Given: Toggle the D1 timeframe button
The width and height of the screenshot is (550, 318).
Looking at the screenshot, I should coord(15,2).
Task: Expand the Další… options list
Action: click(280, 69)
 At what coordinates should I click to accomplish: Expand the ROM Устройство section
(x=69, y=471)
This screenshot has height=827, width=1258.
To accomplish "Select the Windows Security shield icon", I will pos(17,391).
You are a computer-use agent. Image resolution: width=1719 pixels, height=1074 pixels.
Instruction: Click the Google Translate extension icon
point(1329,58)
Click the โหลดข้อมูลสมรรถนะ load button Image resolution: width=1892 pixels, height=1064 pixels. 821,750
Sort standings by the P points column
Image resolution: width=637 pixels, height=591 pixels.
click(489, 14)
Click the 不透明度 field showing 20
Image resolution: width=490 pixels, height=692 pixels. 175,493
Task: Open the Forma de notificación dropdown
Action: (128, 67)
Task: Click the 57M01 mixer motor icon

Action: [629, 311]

**PROBLEM REQUIREMENTS**
Which lines in the entries above contain the word "Expand"? Collect each one in full, and treat uppercase and lowercase letters as different.

**RIGHT ANSWER**
Task: Expand the Další… options list
 At what coordinates should I click to accomplish: Expand the ROM Устройство section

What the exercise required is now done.